Stated goal 1:
Restate the stretch of the open access talk from "So we are going" through "a deposit screen.", changing "repository" to "institutional archive".
Stated goal 2:
Answer these questions from the open access talk:
(a) How many journals does RoMEO hold rights data on?
(b) Who developed the RIOXX metadata application profile?
(c) What must institutions that want the REF plugin also install?
** Start of Selected passage **
In RoMEO we have rights data on over 19,000 journals, In Juliet we have over 155 funders, and in OpenDOAR we have around 2937 IR listings.

Futures… I’m asking you not to tweet pictures… This is work in progress… We have a new interface and improved funcationality coming in OpenDOAR, FACT, for RoMEO we are working on Improved User Feedback, and improved international collaboration, and maybe even improved policies – we are working with publishers about the quality of expression. And REF is a new service of course. And what else? Well we are moving towards an improved range of shared services with Jisc… Come to our session to find out more…

And now back to Valerie

So we are going to look at some of these services just now… So I will look up our article on SHERPA/RoMEO… We have integrated more open access information in our repository – we have a whole screen for this now. And so on this screen we see the estimated cost – lets assume we’ve gone for the Gold option – and I can later update with actual costs to reflect any changes in currency/price etc. And we can select the status of the paper – including Green, Gold but also “No OA Option”, Pending etc. And we can add the Article Reference, Date of compliant deposit, funder acknowledgement, etc. Then we have an RCUK screen for completion… And finally a deposit screen.

And now over to Balviar Notay to talk about how Jisc are working on RCUK Compliance.

I will be talking about the RIOXX metadata application profile and guidelines for research papers, worked with RCUK and HEFCE. This was developed by Paul Walk (EDINA) and Sheridan Brown (Key Perspectives). You probably collect this data already, but this is about standardising this. RIOXX doesn’t cover all REF requirements but will cover many of the key areas. It has been a long time getting to this place but now at a place where if we do this, we can really see consistency of tracking research papers across systems in a really coherent way.

RCUK will be releasing some communication in the coming weeks and strongly recommending that all institutional repositories at research organisations in receipt of RCUK funding use RIOXX. We have developed Plug ins and patches to support implementation, plug ins for EPrints RIOXX, also DSpace and CRIS user groups have also started to engage with RIOXX but we need more engagement here.

Now, onto the REF plugin. This has been developed with HEFCE. This will build on the original plugin developed for the 2014 REF. Institutions wishing to use the REF plugin must also install the RIOXX plugin. And we are looking for expressions of interest to trial the EPrints plugin. We are also looking at developing a DSPace plugin. The development team are Tim Miles-Board and Sheridan Brown (Key Perspectives).
** End of Selected passage **
** Start of Data excerpts **
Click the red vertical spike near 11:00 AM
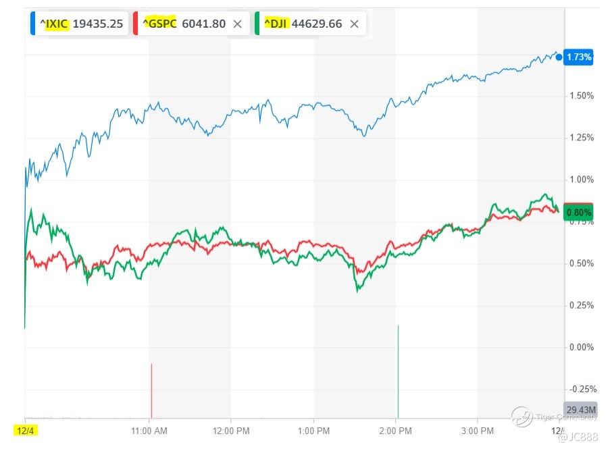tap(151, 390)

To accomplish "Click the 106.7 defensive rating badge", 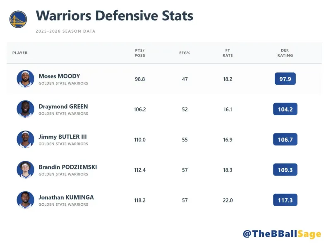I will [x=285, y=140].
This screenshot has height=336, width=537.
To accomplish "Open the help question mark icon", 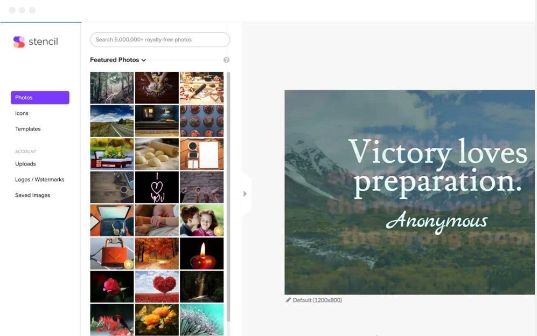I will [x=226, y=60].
** End of Data excerpts **
** Start of Data excerpts **
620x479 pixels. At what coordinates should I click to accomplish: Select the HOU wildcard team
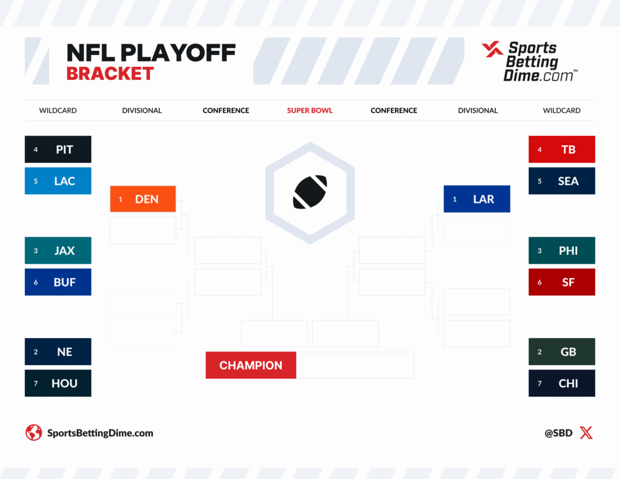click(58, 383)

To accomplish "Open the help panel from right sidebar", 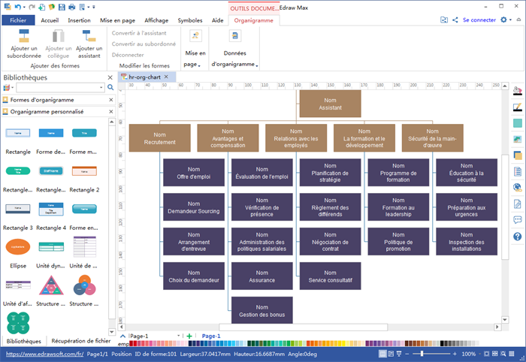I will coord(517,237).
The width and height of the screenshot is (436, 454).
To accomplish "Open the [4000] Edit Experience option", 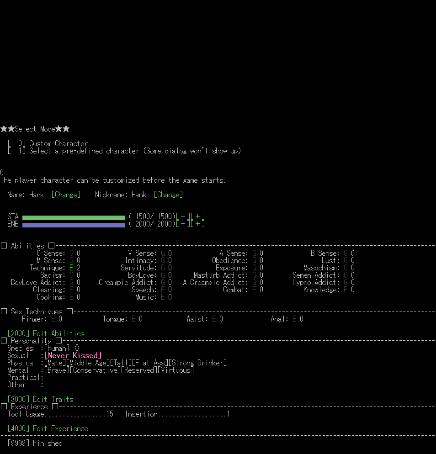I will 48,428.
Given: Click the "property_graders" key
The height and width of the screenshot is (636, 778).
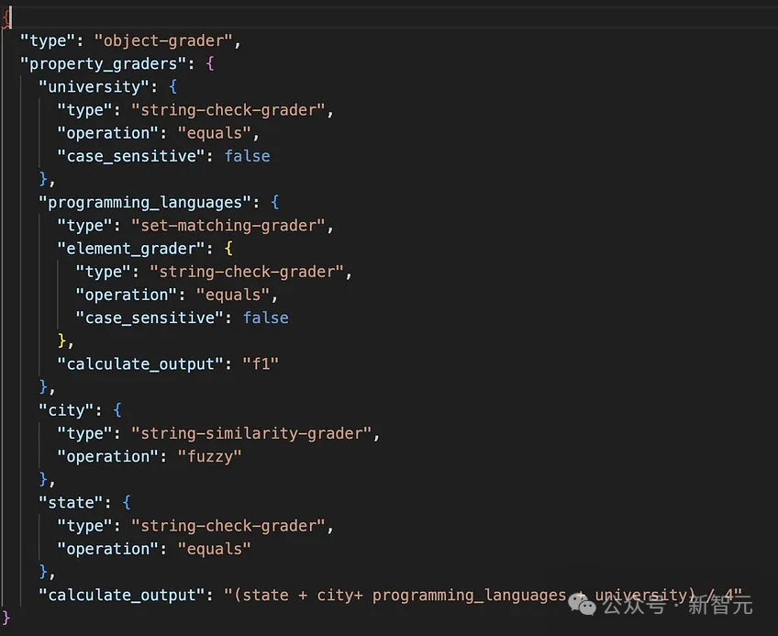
** End of Data excerpts **
** Start of Data excerpts **
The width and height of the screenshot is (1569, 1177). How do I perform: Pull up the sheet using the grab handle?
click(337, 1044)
** End of Data excerpts **
Complete output 1:
So we are going to look at some of these services just now… So I will look up our article on SHERPA/RoMEO… We have integrated more open access information in our institutional archive – we have a whole screen for this now. And so on this screen we see the estimated cost – lets assume we’ve gone for the Gold option – and I can later update with actual costs to reflect any changes in currency/price etc. And we can select the status of the paper – including Green, Gold but also “No OA Option”, Pending etc. And we can add the Article Reference, Date of compliant deposit, funder acknowledgement, etc. Then we have an RCUK screen for completion… And finally a deposit screen.

Complete output 2:
(a) Over 19,000 journals.
(b) Paul Walk (EDINA) and Sheridan Brown (Key Perspectives).
(c) The RIOXX plugin.